There is absolutely no way to do it directly. Kotlin copies a value for scalar types (Double
, Float
, Boolean
, Int
, etc.). So any internal changes are lost.
For any other type, Kotlin copy a reference of parameter passed to the function. So any property/field alteration of parameter, also changes the caller parameter.
There is no way to change this behaviour.
After trying many ways to overcome the impossibility of passing scalar by reference, as happens in Kotlin, Java and some other languages; my current strategy is using for any scalar type a plain and generic wrap, as an above comment suggest.
Recently, I'm using this trick for everything, including inside a function that otherwise would demand that I return multiple values. The alternative is joining the returns in a artificial class or destructuring declarations: val (a, b, c) = function-call()
syntax.
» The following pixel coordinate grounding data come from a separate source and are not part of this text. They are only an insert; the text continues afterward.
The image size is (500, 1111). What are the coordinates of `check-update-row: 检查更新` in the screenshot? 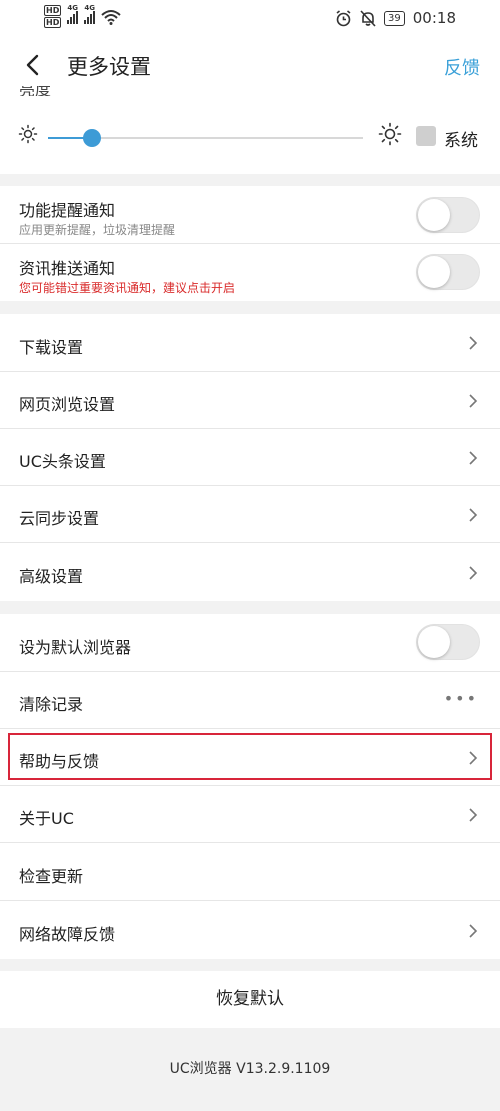 It's located at (250, 872).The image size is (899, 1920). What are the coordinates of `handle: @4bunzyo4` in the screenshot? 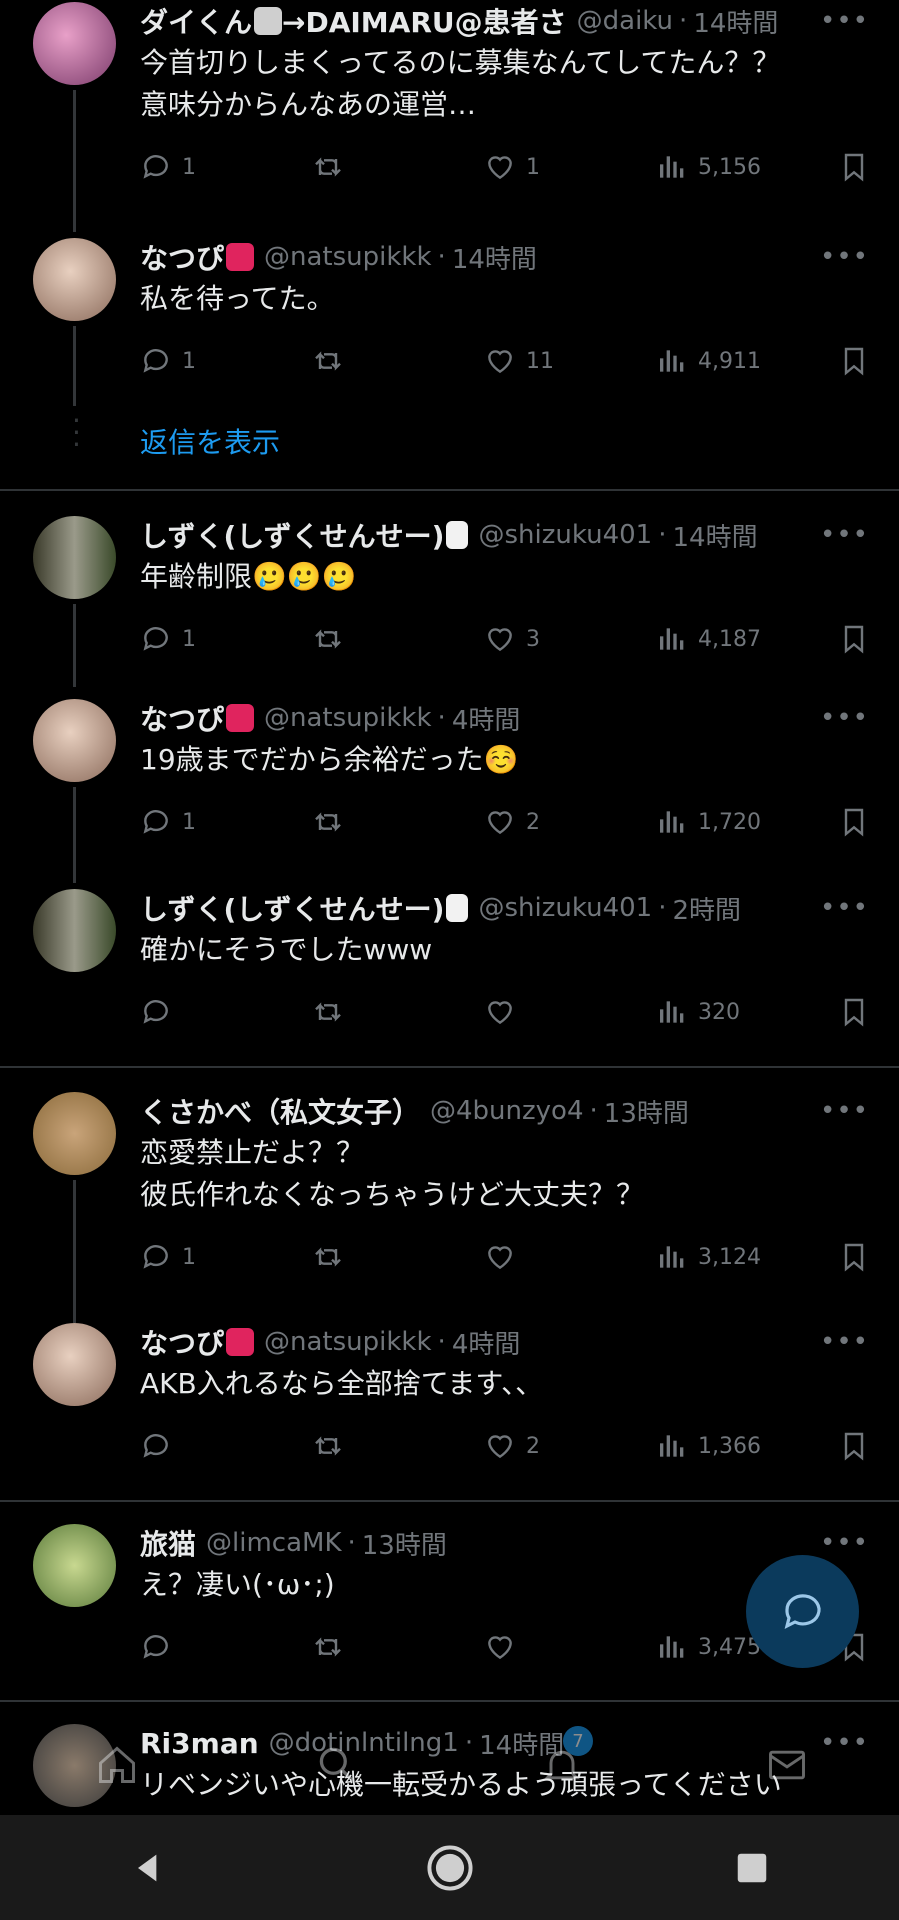 It's located at (507, 1111).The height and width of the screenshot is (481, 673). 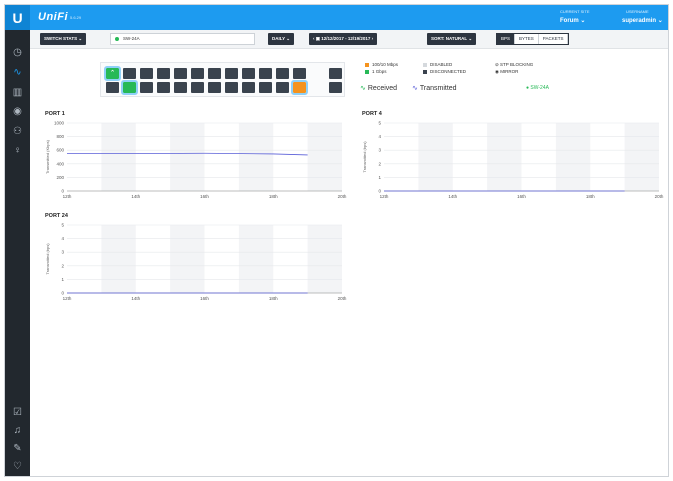 What do you see at coordinates (583, 21) in the screenshot?
I see `chevron-down-icon: ⌄` at bounding box center [583, 21].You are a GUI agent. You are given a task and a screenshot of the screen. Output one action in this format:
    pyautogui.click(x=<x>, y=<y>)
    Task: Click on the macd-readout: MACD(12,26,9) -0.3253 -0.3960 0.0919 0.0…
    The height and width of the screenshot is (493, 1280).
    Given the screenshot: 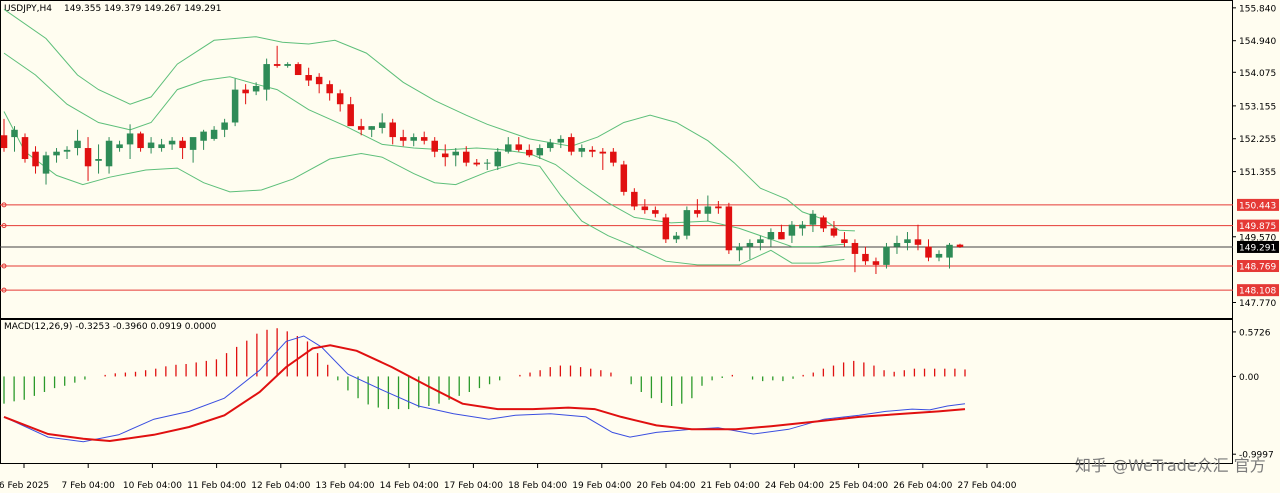 What is the action you would take?
    pyautogui.click(x=110, y=327)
However, I hate articial classes and destructuring declaration is for local variables only, and it's annoying when some needs visibility out of current block of commands.
My code is very simple:
data class p<T>( // It's a generic wrap class for scalar type T
var v:T
)
fun <T>swap(a:p<T>, b:p<T>){ // It's a generic swap for scalar types
var aux:p<T> = a.copy()
a.v = b.v
b.v =aux.v
}
fun main() {
var a:p<Int> = p<Int>(2) // 'a' is a kind of 'Int' variable
var b:p<Int> = p<Int>(3) // and so is 'b'
swap(a,b) // Exchange 'a' and 'b' values
println(a.v) // 3
println(b.v) // 2
}
The only drawback is not being able to use syntax sugar of a real scalar type.
I am forced to add .v
on any use of a scalar variable.
I only uses that for variables that I need pass by reference in some function and it's not so common. I try, when possible, avoid collateral effects.